#### Available records ####

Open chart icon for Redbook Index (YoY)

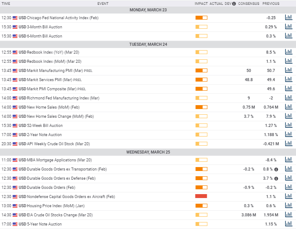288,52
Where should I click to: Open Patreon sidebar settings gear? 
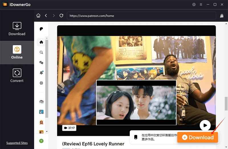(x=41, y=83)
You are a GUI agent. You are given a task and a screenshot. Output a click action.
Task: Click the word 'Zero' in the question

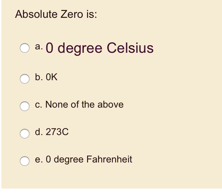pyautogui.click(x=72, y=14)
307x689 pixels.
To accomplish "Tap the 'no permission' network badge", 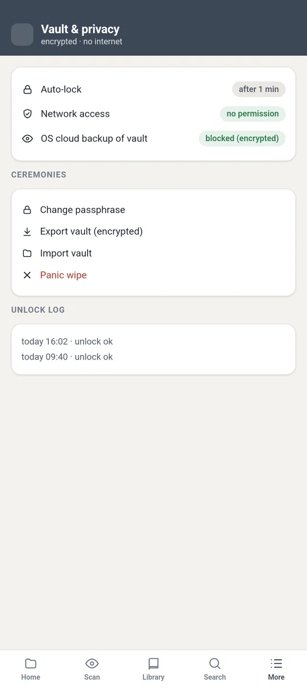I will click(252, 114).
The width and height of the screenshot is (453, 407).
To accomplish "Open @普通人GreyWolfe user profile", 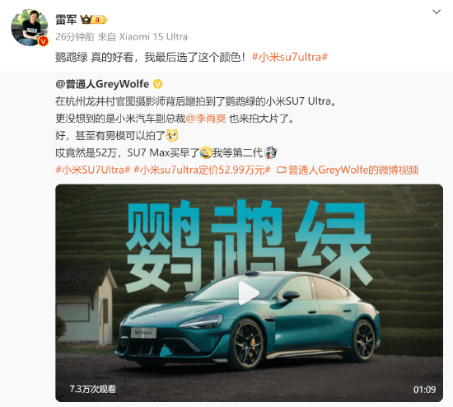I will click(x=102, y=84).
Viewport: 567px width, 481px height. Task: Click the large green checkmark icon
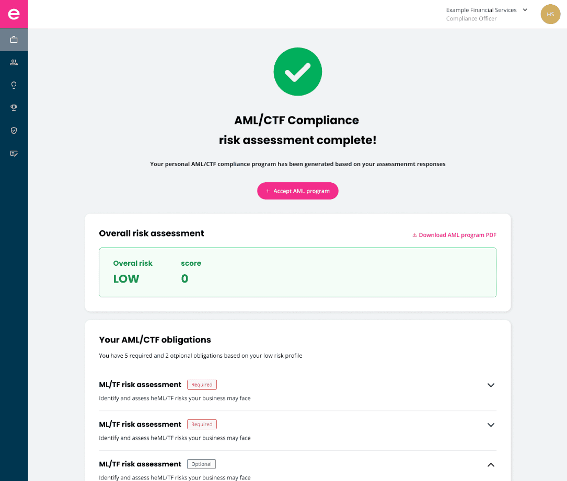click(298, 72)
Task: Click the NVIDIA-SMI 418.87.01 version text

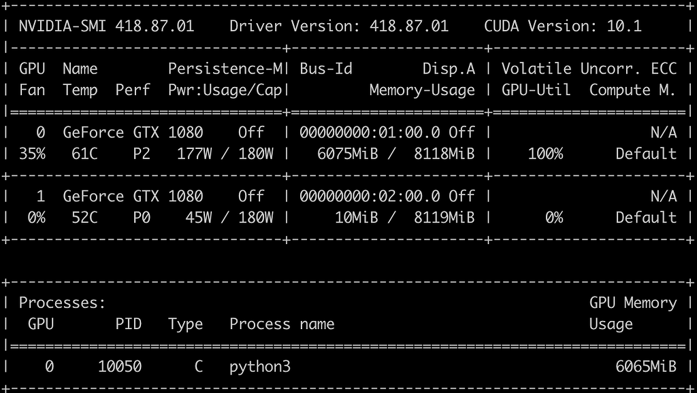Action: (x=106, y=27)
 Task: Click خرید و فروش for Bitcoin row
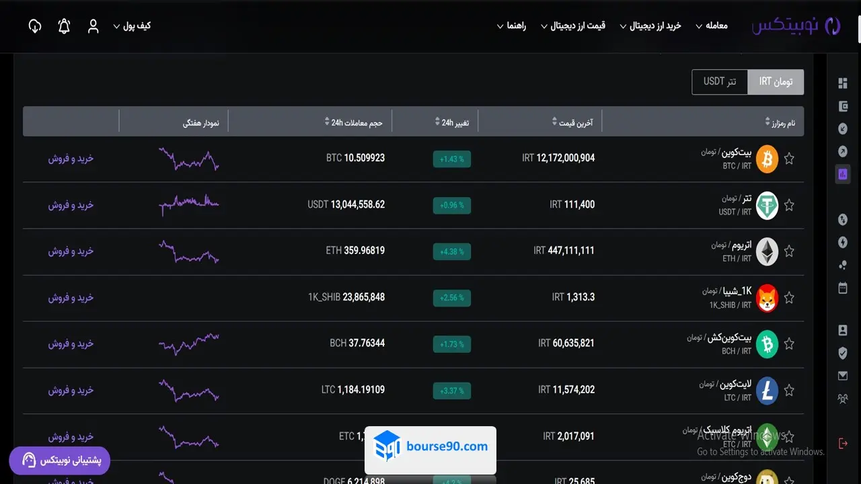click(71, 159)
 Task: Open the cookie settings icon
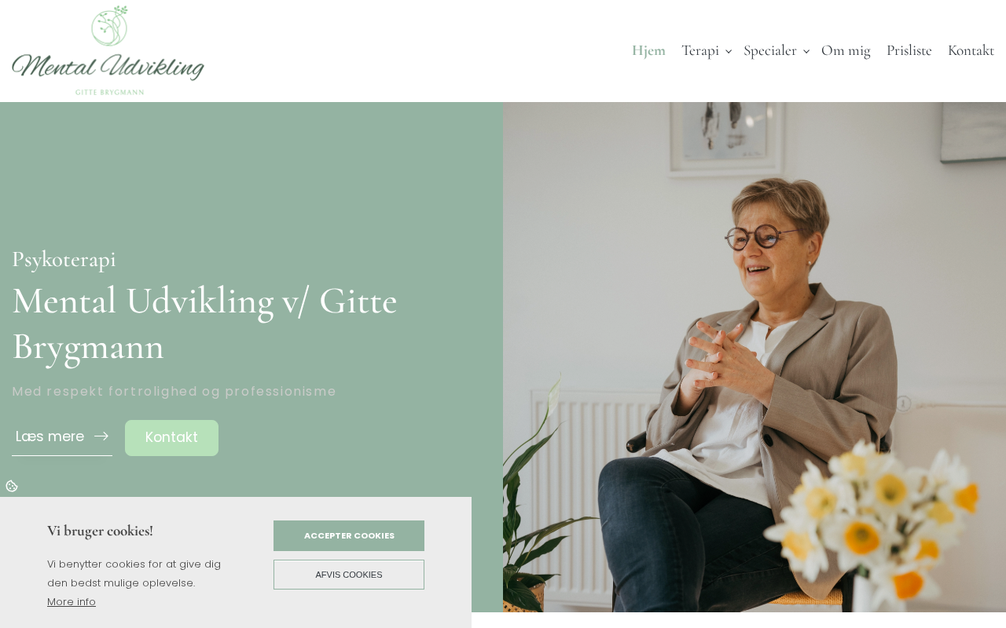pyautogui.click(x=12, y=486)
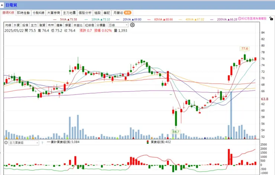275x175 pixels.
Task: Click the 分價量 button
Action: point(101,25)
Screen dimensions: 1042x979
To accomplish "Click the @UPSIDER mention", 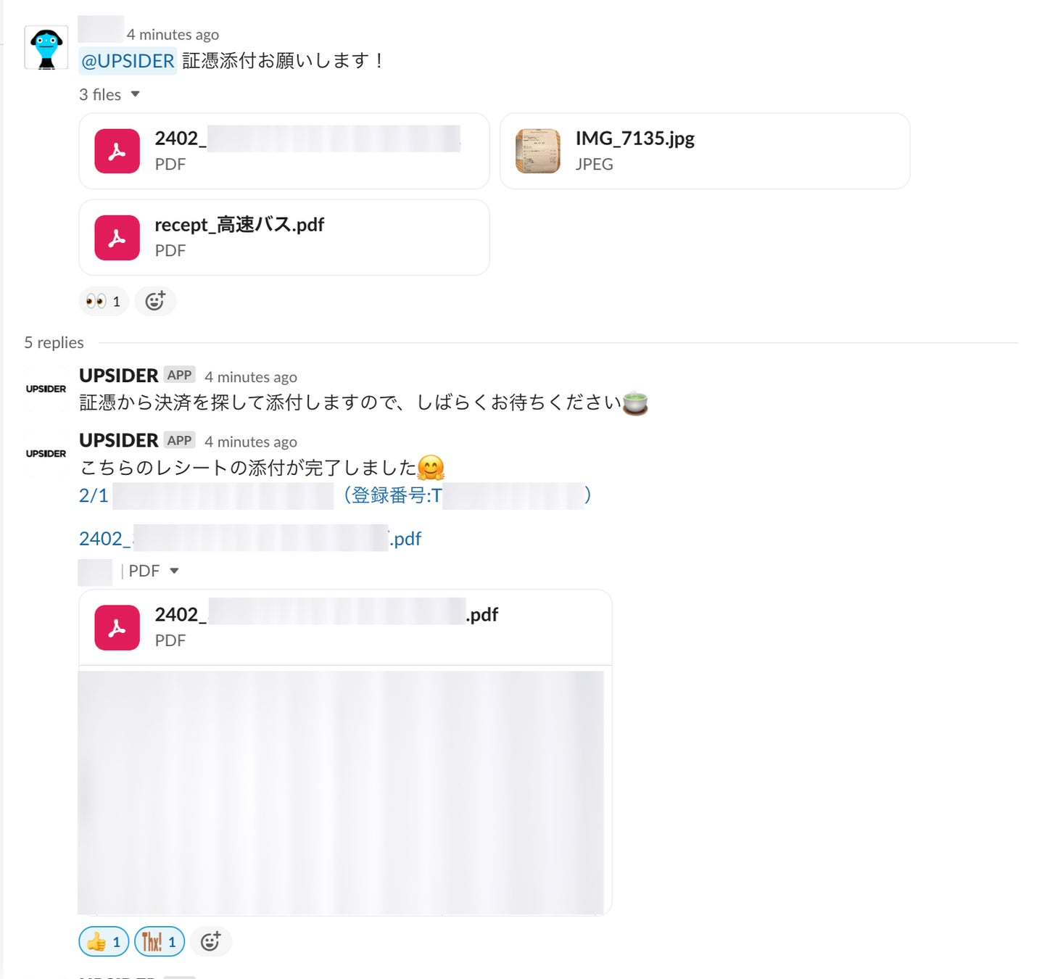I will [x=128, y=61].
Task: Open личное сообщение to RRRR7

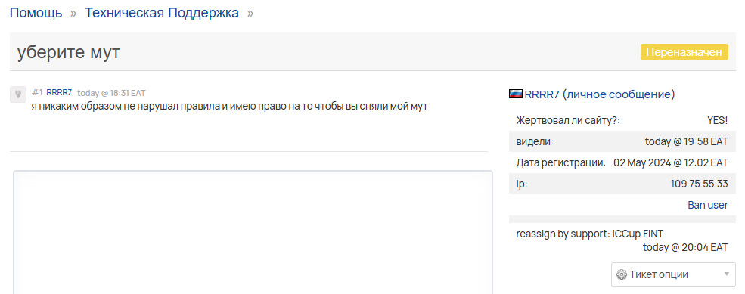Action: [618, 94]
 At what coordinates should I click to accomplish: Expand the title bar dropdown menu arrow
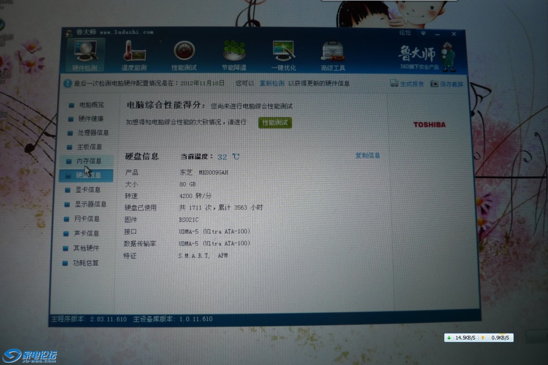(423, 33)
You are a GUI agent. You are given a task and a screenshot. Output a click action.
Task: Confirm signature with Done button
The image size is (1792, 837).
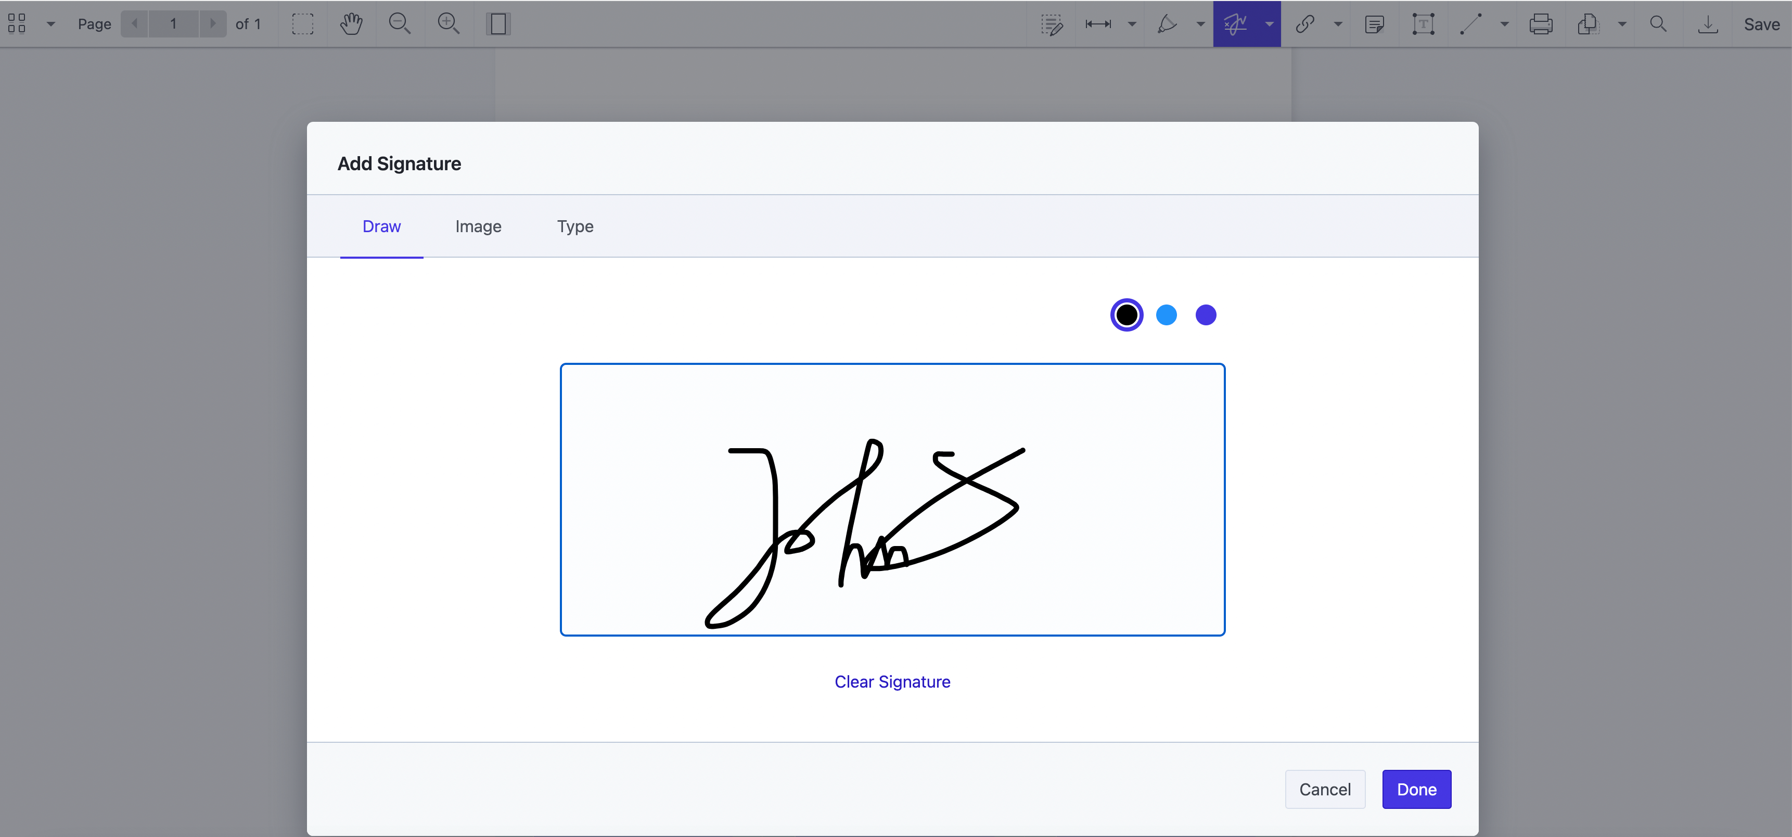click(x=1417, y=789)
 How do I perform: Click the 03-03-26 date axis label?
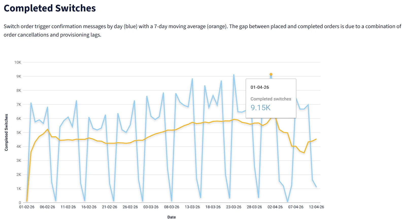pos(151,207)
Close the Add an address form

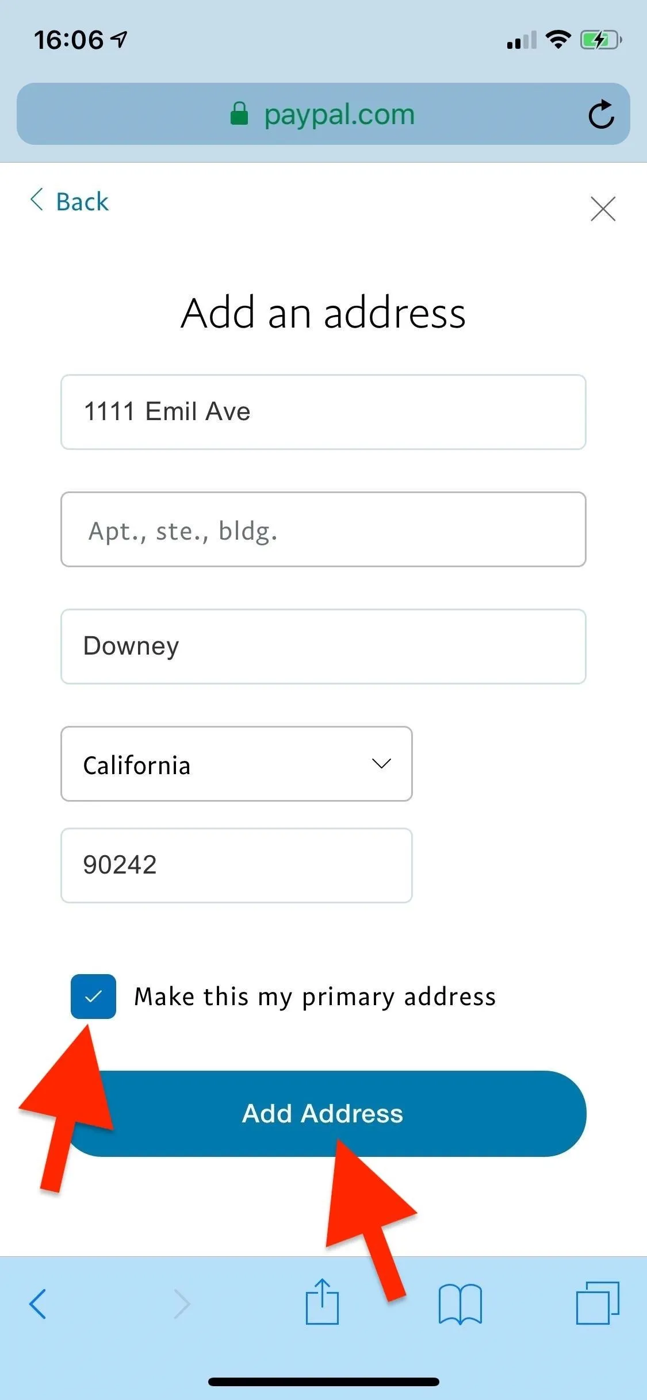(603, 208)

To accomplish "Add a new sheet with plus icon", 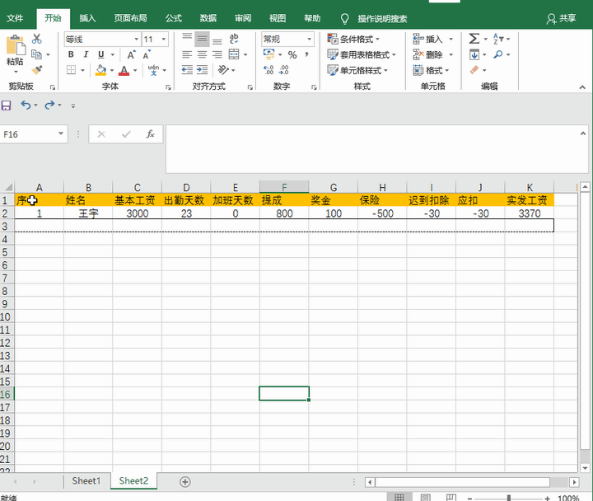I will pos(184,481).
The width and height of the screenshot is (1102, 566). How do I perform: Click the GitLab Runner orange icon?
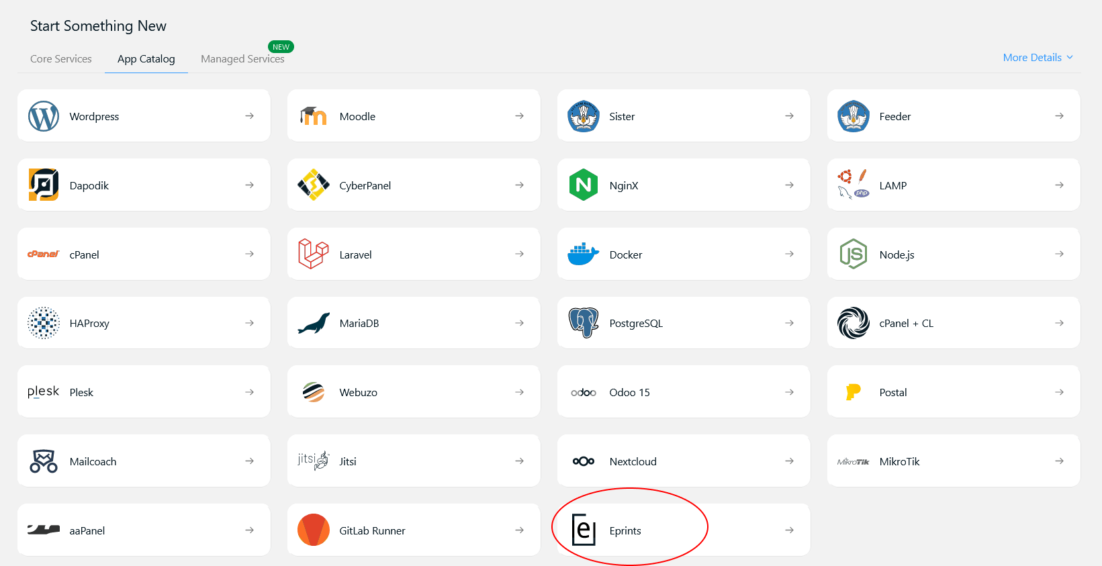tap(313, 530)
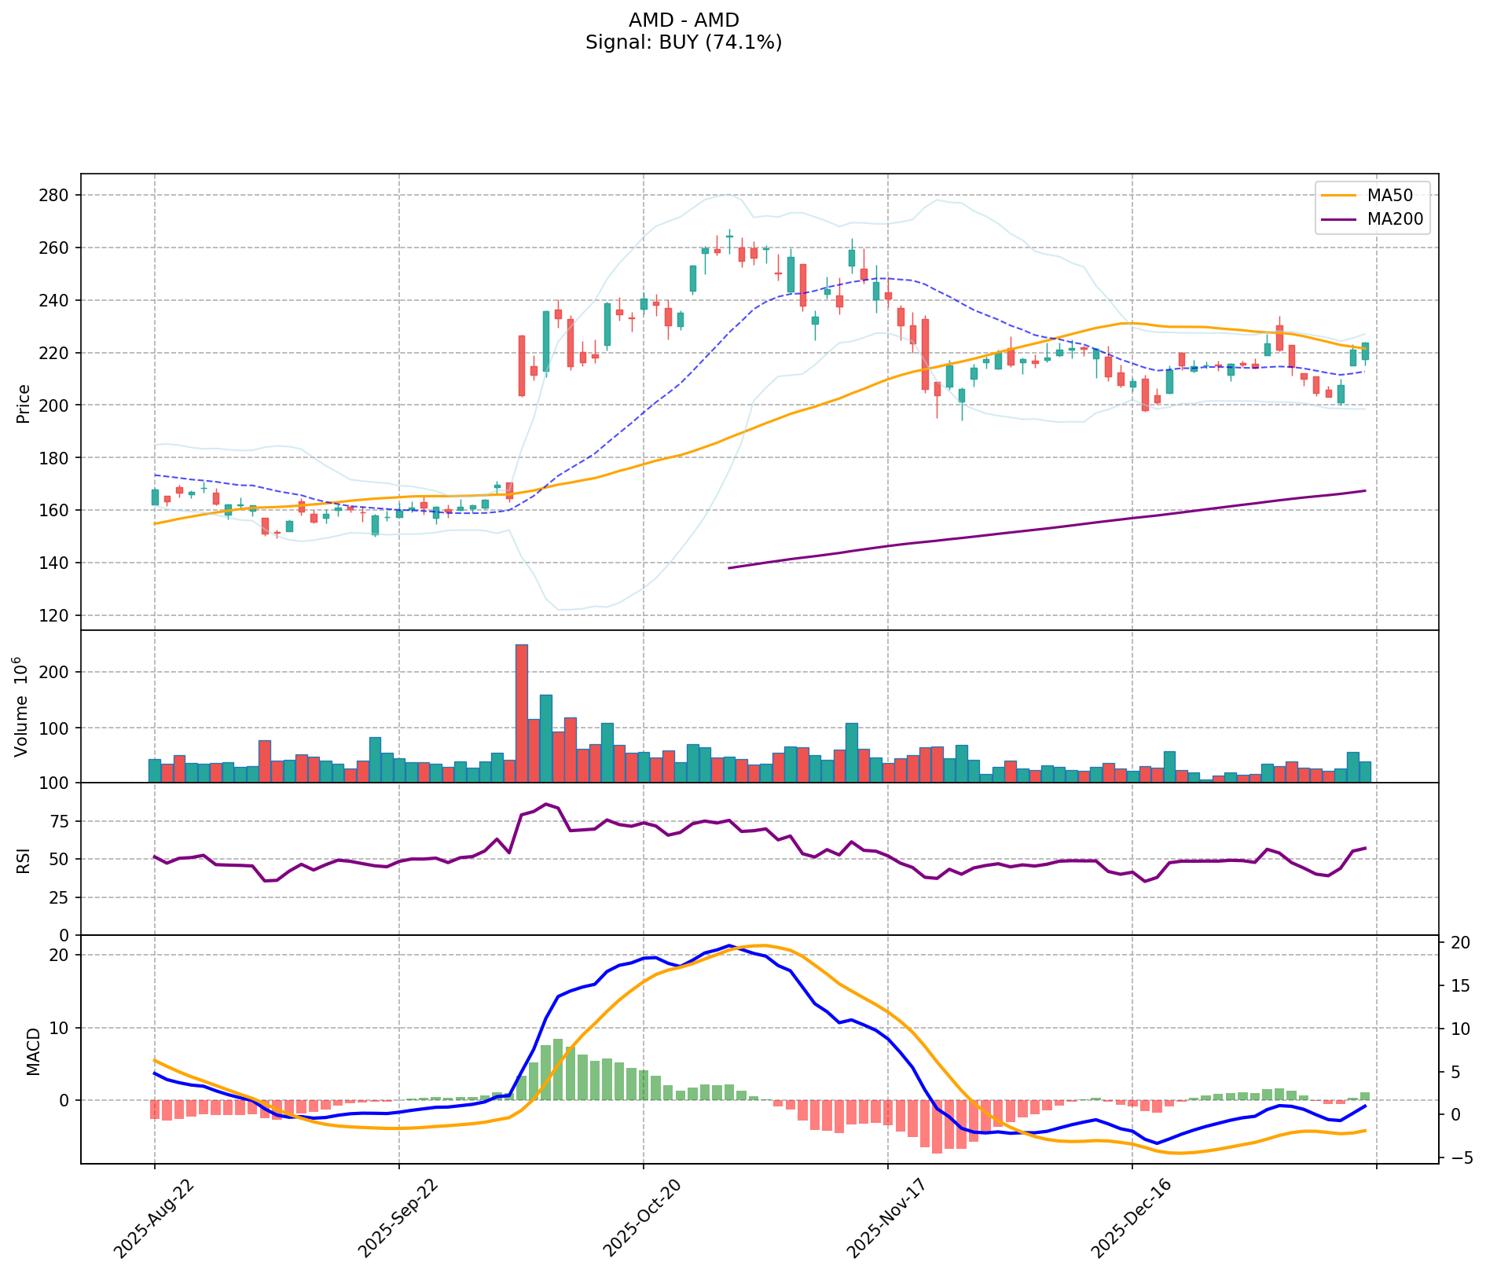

####

Copy back exactly the lines above from the one containing "Task: Click the NVIDIA-SMI" through the one containing "Screen dimensions: 1042x979", and leave every picture behind.

Task: Click the NVIDIA-SMI 418.87.01 version text

Action: (x=106, y=27)
 Task: Click خرید و فروش for Bitcoin row
click(71, 159)
 Task: Open the cookie settings icon
pyautogui.click(x=12, y=486)
275x175 pixels.
Task: Click the 分價量 button
Action: point(101,25)
Screen dimensions: 1042x979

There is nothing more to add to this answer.